§ What the exercise asks
The lines to extract run from the start of the records through the line with "The image size is (1363, 649).", both ends included; drop the pictures.

§ Records for this exercise
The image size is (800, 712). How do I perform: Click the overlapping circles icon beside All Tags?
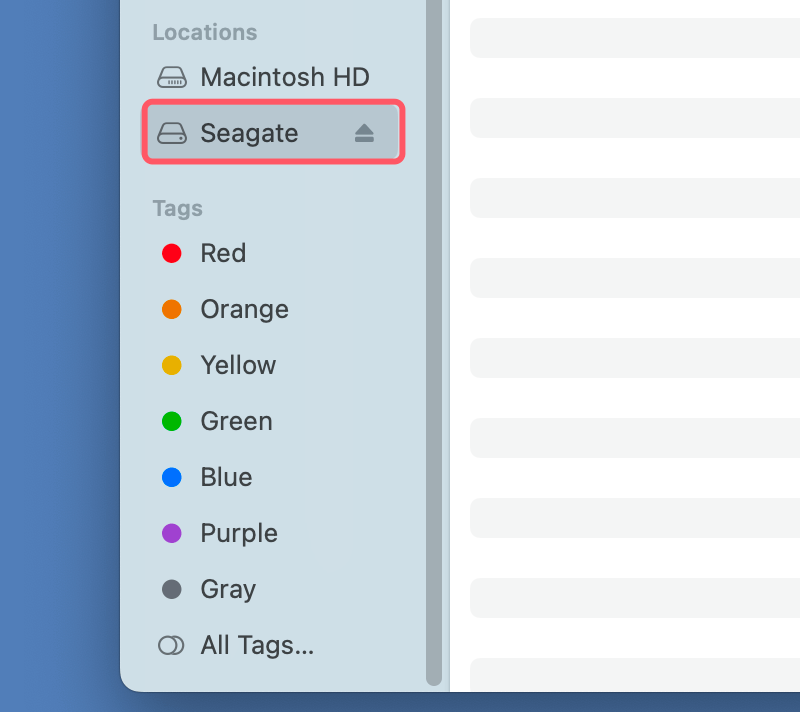tap(171, 645)
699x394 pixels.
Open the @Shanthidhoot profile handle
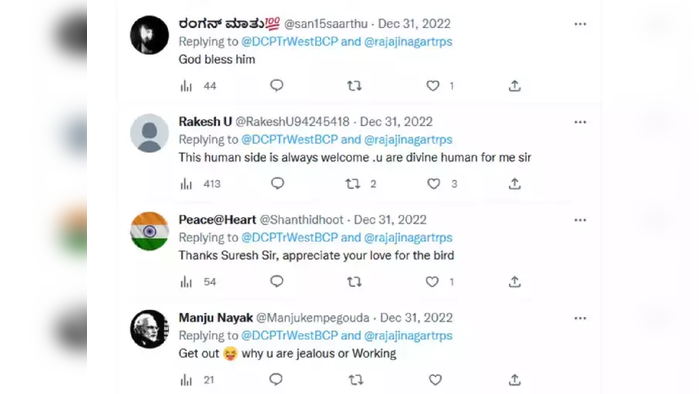(x=301, y=220)
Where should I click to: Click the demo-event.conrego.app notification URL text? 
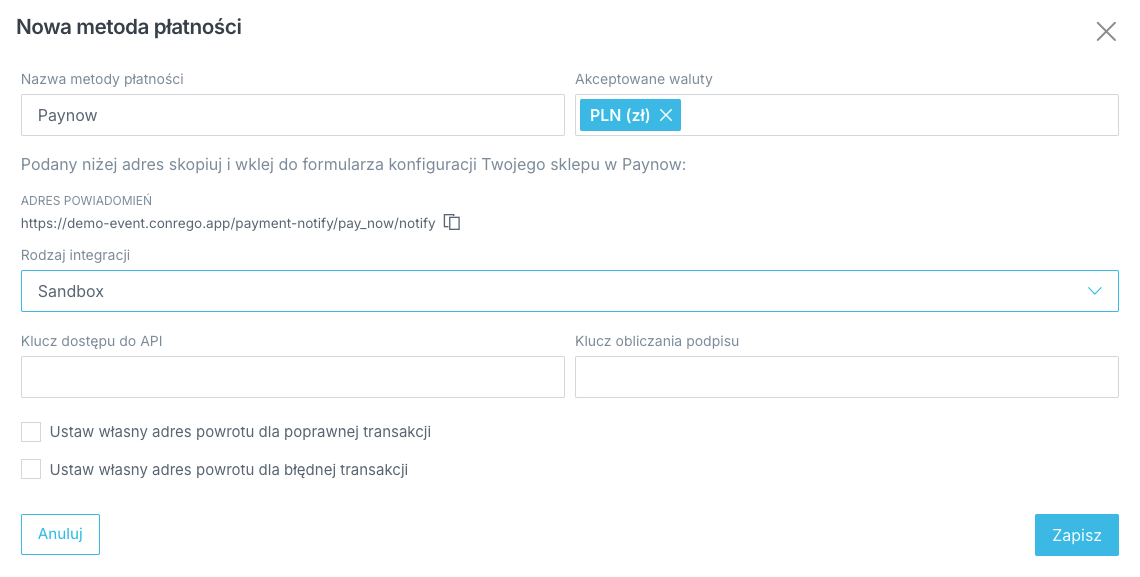(x=228, y=223)
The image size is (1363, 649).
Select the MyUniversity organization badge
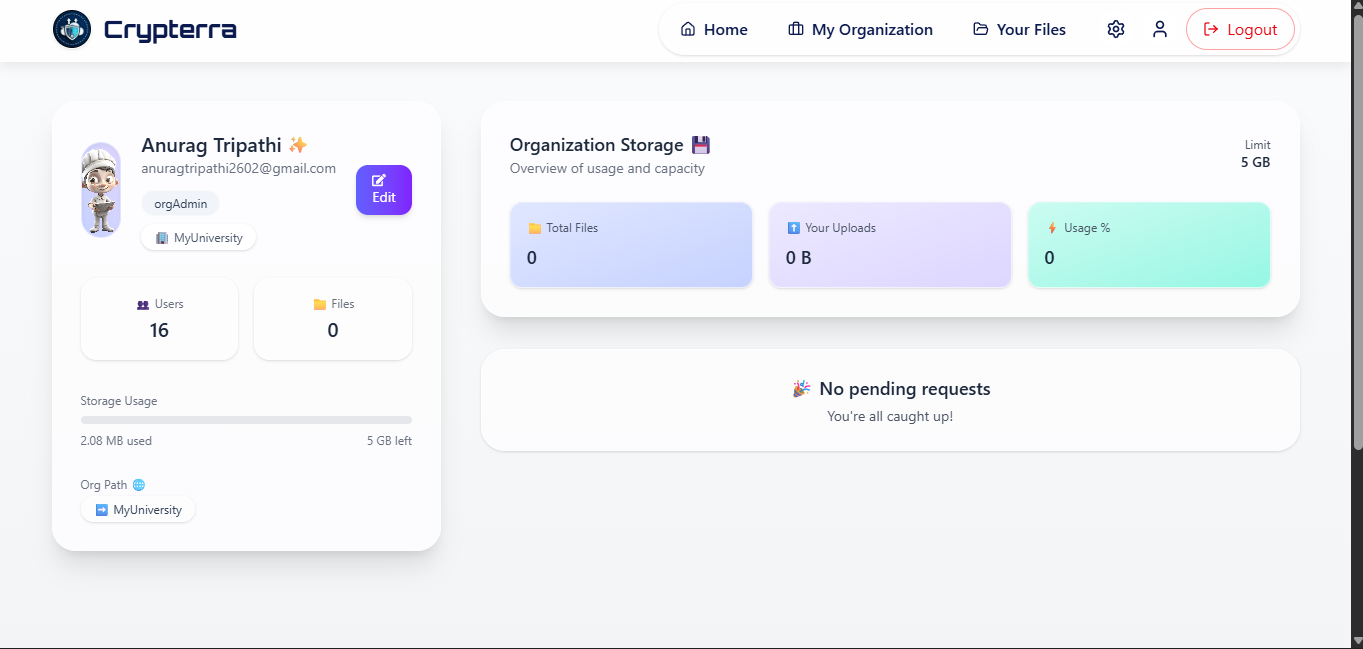[x=199, y=238]
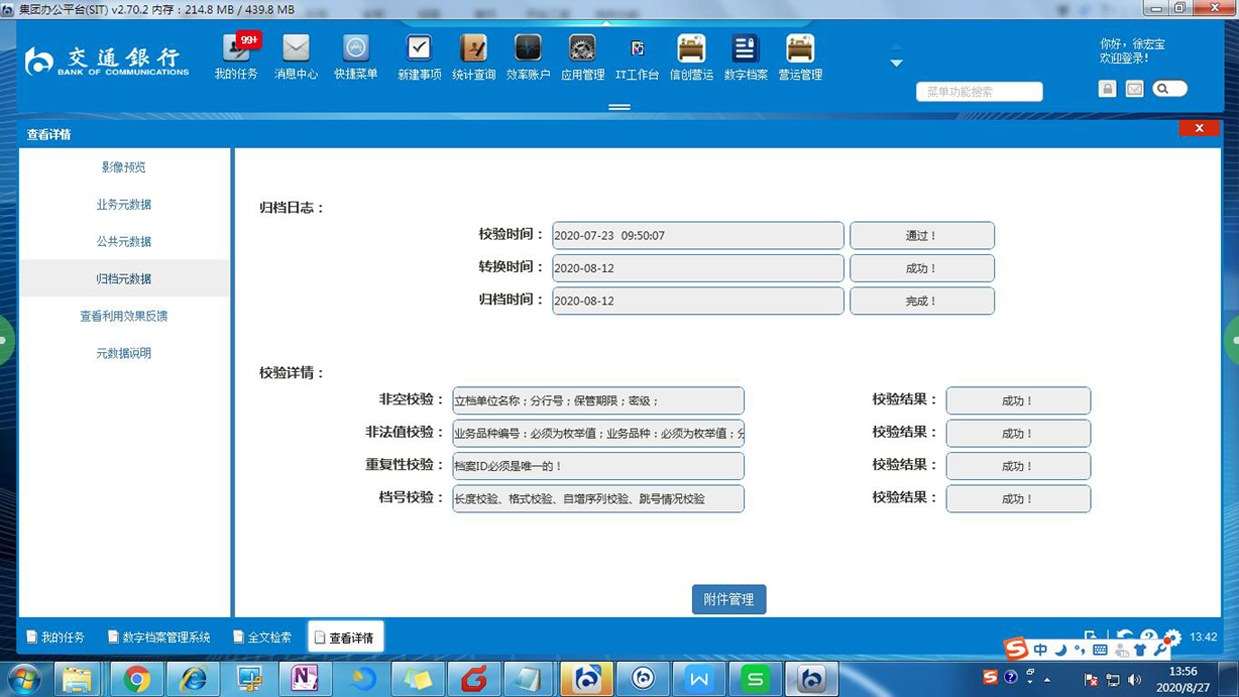Click the 快捷菜单 icon
This screenshot has height=697, width=1239.
click(x=356, y=56)
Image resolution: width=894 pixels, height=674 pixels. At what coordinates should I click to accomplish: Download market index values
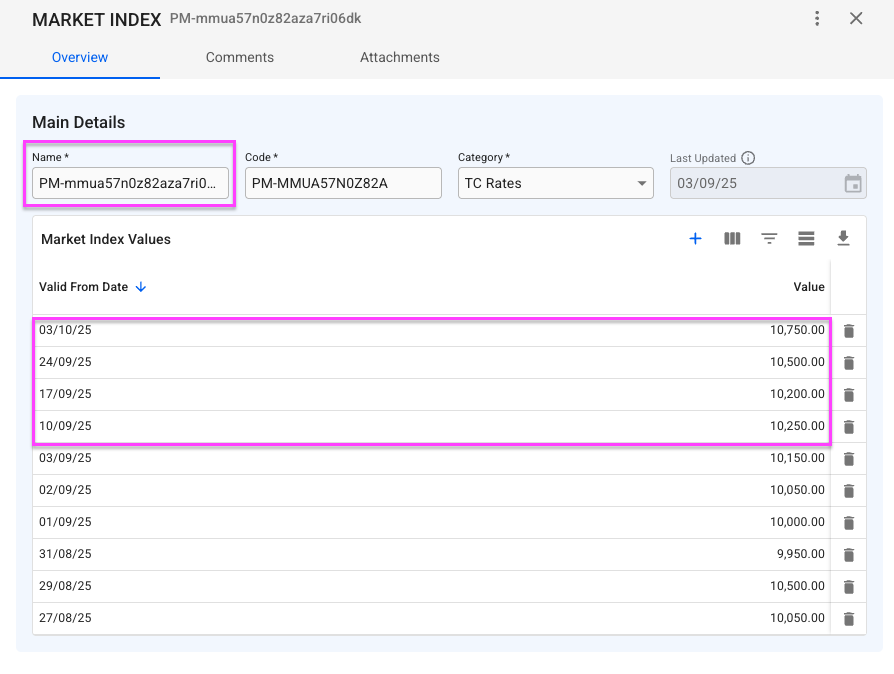point(843,239)
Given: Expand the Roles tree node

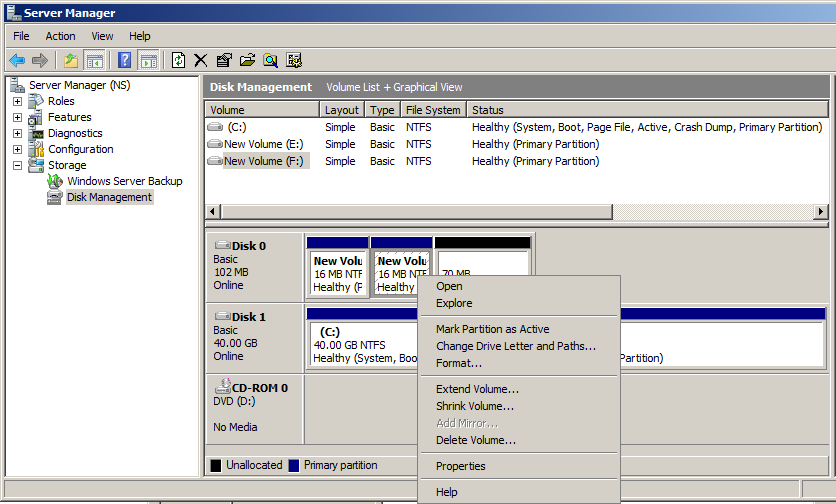Looking at the screenshot, I should point(17,101).
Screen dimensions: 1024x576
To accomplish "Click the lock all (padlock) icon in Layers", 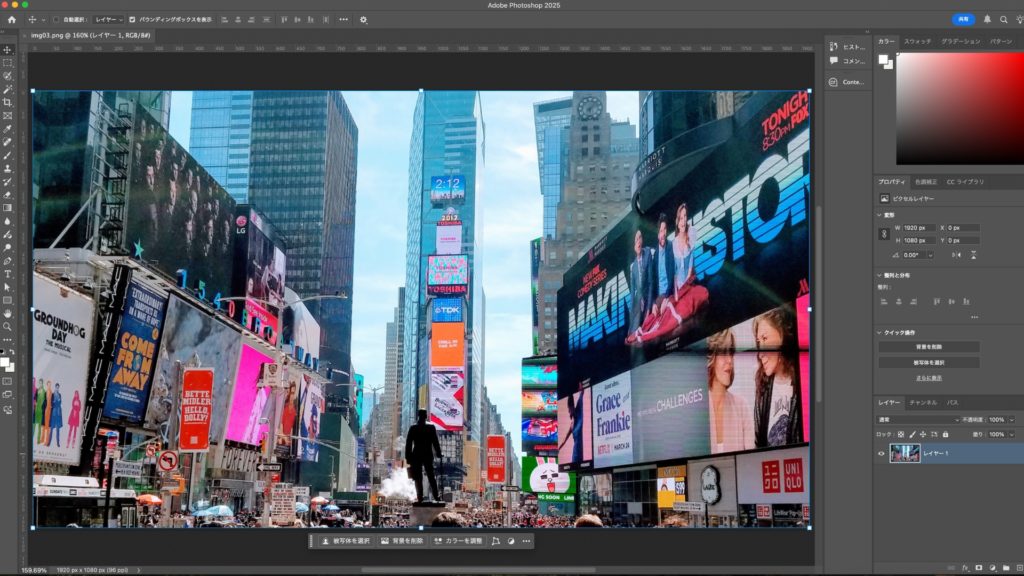I will [x=946, y=435].
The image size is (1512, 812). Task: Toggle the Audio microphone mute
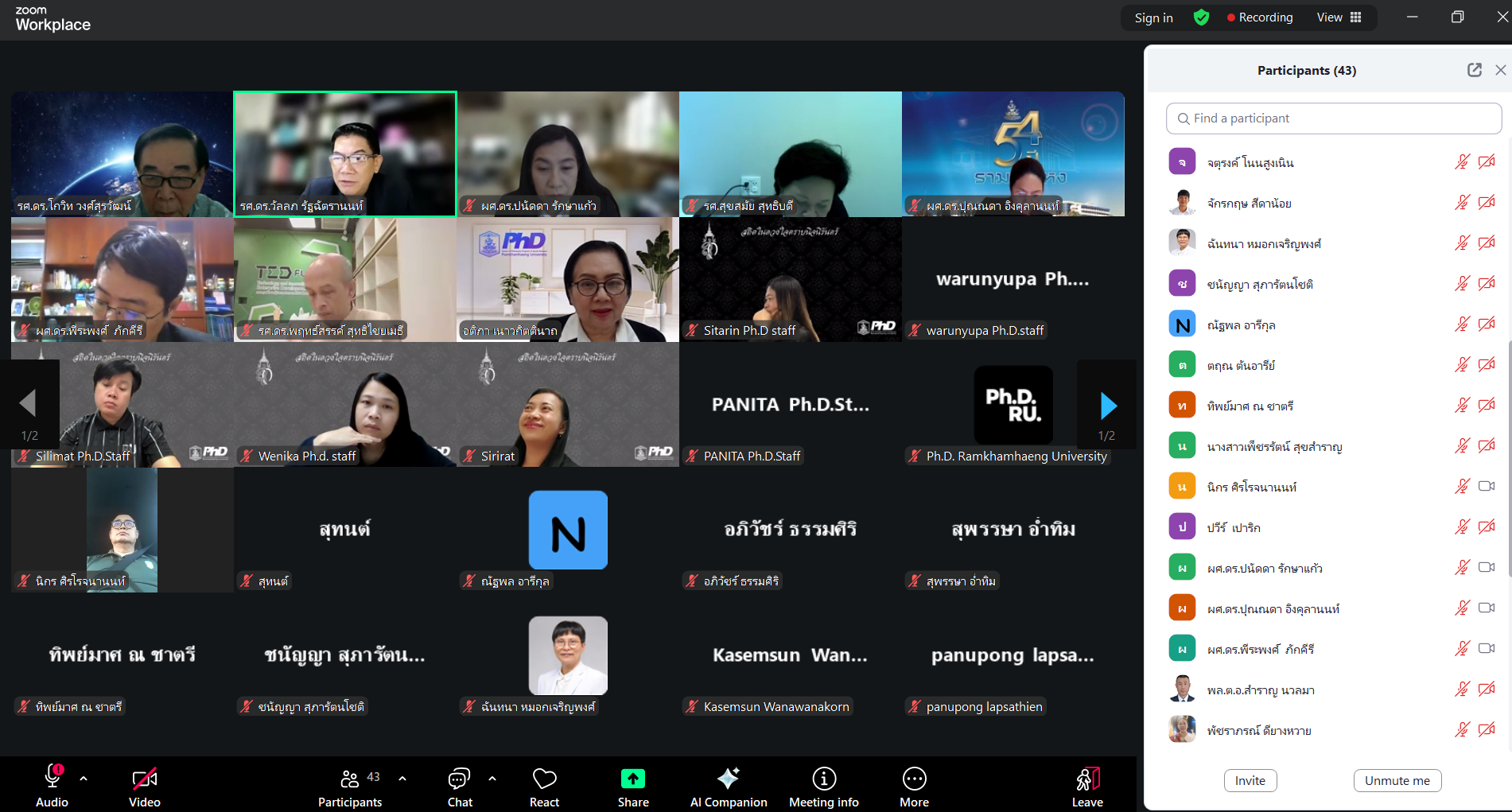(x=52, y=777)
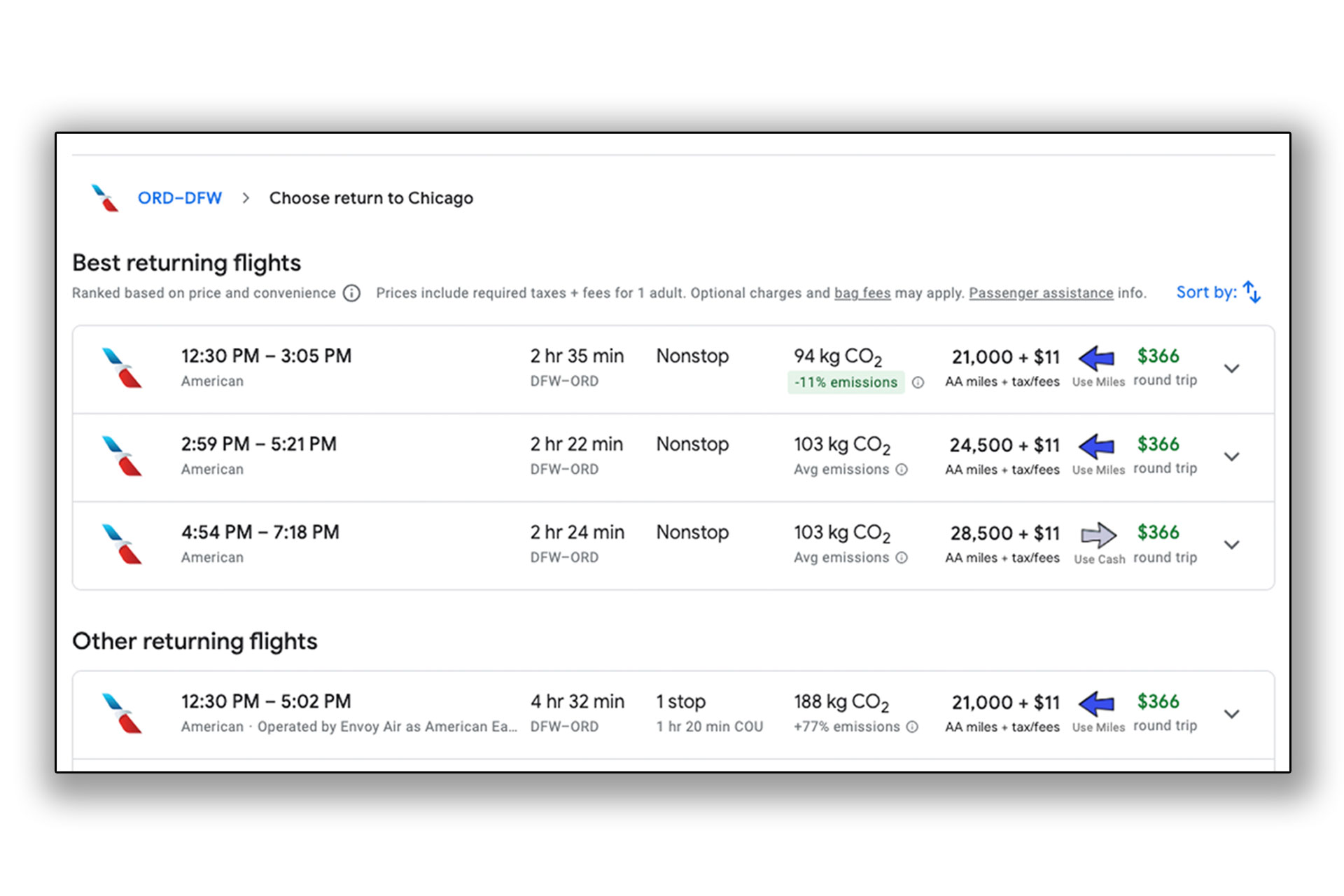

§ Result of this task
The image size is (800, 712). How do I perform: Click the overlapping circles icon beside All Tags?
tap(171, 645)
699x394 pixels.
Open the @Shanthidhoot profile handle
(x=301, y=220)
Where should I click to: Click the demo-event.conrego.app notification URL text? 
(x=228, y=223)
The image size is (1363, 649).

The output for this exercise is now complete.